#2 飛鳥時代から教科書が急に詳しくなる理由【日本古代史のすゝめ】
「日本古代史のすゝめ」シリーズを製作するにあたって、そもそも古代っていつやねん、というのが当然の疑問になります。
学校で習う日本史では、主に次のように区分されていることが多いです。
原始→古代→中世→近世→近代→現代
原始 :旧石器・縄文・弥生
古代 :古墳・飛鳥・奈良・平安
中世 :鎌倉・南北朝・室町・戦国(前期)
近世 :戦国(後期)・江戸
近代 :明治・大正・昭和(戦前)
現代 :昭和(戦後)・平成・令和
したがって、これに従うのであれば、古代は古墳時代から平安時代までということになります。
しかしながら、この時代区分には、ある大きな問題点があります。
それは、下記のデータを見ていただければ一目瞭然です。
原始 :先史時代(歴史時代には含まれない)
古代 :250年頃~1200年頃(約950年)
中世 :1200年頃~1550年頃(約350年)
近世 :1550年頃~1850年頃(約300年)
近代 :1850年頃~1950年頃(約100年)
現代 :1950年頃~現在
この時代区分の問題点、それは、古代の範囲があまりにも広すぎることです。
同じ古代といっても、古墳時代と平安時代では全く違う社会であることは明白です。(今から1000年前は藤原道長が摂関政治をしています)
そのため、このシリーズでは、独自の「古代史観」を提示させていただき、その区分に基づいて古代史の面白さを伝えていければと考えています。
学校で教わる古代史の問題点
学校で歴史を勉強している際に、勉強内容が急に変わったと感じたことがあると思います。
昨日まで遺跡や出土物の名前を覚えていたのに、ある日から急に怒涛の人名ラッシュに困惑した経験があるのではないでしょうか?
具体的にいうなら、古墳時代以前と飛鳥時代以降で、習っている科目が変わったような感覚があったのではないでしょうか?
学校で習う歴史がこのようになっている理由として、よく言われるのが、
「古墳時代以前は文献記録が残っていないから、考古学に頼っている」
という言葉です。
戦後のGHQの方針によって、『日本書紀』を用いた歴史教育が禁止されて以降、日本は考古学で歴史学の穴を埋めるという方法をとってきました。
(なお、日本の主権回復以降は『日本書紀』使用の禁止は解かれています)
この方針により、古墳時代以前の歴史はプロローグに過ぎない、飛鳥時代からが本番であるといった間違ったイメージが戦後の日本人の中に定着していきました。
本来は、古墳時代以前にも飛鳥時代以降と同様に歴史が存在しているにもかかわらずです。
日本の主権回復以降も、教育業界は『日本書紀』のタブー視を続け、大陸や朝鮮半島の文献史料のみを用いて歴史を記述しています。
当然、そのような史料は少ないので、内容は考古学が大半となっています。
しかし、それには大きな問題があります。
それは、「考古学が(ライト層にとって)面白くない」ということです。
(考古学者の皆さん怒らないでください)
人気がある時代というのは、基本的にバトルやストーリーが熱い時代です。
群雄割拠の戦国時代や三国志、幕末などがその典型例です。

## 次の課題
A: 古代史の文章のうち、「昨日まで遺跡や出土物の名前を」から「当然、そのような史料は少ないので、内容は考古学が大半となっています。」までを全部そのまま打ち直してください。
B: 古代史の文章では、中世はおよそ何年間とされていますか。
C: 古代史の文章を、最後の文のあとから続けて書き進めてください。
ここからの行は、古代史の文章とは別のところから取ったものです。

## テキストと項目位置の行
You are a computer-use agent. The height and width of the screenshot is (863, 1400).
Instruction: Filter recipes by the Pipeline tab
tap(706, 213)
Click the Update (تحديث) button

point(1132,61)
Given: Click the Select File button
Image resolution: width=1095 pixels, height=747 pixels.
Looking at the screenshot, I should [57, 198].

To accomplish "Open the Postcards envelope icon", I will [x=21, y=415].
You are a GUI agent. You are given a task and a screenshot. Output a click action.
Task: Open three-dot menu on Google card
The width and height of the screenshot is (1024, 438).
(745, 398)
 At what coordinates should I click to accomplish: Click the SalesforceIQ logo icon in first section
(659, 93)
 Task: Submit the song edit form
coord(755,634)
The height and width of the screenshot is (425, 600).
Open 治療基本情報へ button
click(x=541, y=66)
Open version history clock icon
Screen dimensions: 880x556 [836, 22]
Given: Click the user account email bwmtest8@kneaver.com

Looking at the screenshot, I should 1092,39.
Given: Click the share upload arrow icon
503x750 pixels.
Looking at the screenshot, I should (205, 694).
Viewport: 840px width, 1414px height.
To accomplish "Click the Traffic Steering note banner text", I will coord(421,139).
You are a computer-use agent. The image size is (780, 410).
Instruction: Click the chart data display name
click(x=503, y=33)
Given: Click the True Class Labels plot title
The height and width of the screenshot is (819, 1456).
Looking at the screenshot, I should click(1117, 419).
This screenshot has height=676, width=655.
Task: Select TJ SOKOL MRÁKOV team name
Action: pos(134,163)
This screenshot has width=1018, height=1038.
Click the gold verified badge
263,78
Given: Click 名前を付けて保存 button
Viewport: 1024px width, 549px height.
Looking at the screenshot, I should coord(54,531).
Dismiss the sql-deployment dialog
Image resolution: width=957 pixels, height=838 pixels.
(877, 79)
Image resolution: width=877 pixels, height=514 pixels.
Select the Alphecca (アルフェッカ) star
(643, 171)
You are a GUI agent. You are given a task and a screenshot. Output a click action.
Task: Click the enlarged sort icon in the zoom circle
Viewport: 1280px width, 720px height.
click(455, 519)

## それぞれの答え
A:
昨日まで遺跡や出土物の名前を覚えていたのに、ある日から急に怒涛の人名ラッシュに困惑した経験があるのではないでしょうか?
具体的にいうなら、古墳時代以前と飛鳥時代以降で、習っている科目が変わったような感覚があったのではないでしょうか?
学校で習う歴史がこのようになっている理由として、よく言われるのが、
「古墳時代以前は文献記録が残っていないから、考古学に頼っている」
という言葉です。
戦後のGHQの方針によって、『日本書紀』を用いた歴史教育が禁止されて以降、日本は考古学で歴史学の穴を埋めるという方法をとってきました。
(なお、日本の主権回復以降は『日本書紀』使用の禁止は解かれています)
この方針により、古墳時代以前の歴史はプロローグに過ぎない、飛鳥時代からが本番であるといった間違ったイメージが戦後の日本人の中に定着していきました。
本来は、古墳時代以前にも飛鳥時代以降と同様に歴史が存在しているにもかかわらずです。
日本の主権回復以降も、教育業界は『日本書紀』のタブー視を続け、大陸や朝鮮半島の文献史料のみを用いて歴史を記述しています。
当然、そのような史料は少ないので、内容は考古学が大半となっています。

B: 約350年（1200年頃～1550年頃）です。

C:
その中で、考古学というものは一切のストーリーを語りません。
考古学が過去の痕跡を点で辿る学問なのに対して、
歴史学(文献学)とは一本の線に沿ったリアルな流れを追う学問です。
歴史学と考古学は互いに支え合う関係にあり、
歴史学のストーリーを考古学が証明し、考古学の発見を歴史学で紐解くというように、両輪が揃ってよりよい歴史研究となるのです。
今、古墳時代以前の学校の歴史には、歴史学が欠けています。
考古学では過去の点を辿れても、歴史という生きた物語を追うことは出来ません。
古代を人気のある時代にするためには、新たな古代史観の構築が不可欠です。
「記紀」と「考古学」の両輪
戦後の学校教育では、歴史学と考古学の2つの歴史軸を用いて日本史を記述してきました。
しかし、それでは古墳時代以前が考古学一辺倒となり、歴史の楽しさが失われていることは既に述べた通りです。
そこで、「日本古代史のすゝめ」シリーズにおいて私が提唱させていただくのが、3つ目の歴史軸の設定です。
3つ目の歴史軸の役割は、古墳時代以前に極端に弱い「歴史学」の代わりを務めることです。
この3つ目の軸になりえると考えるのが「記紀」です。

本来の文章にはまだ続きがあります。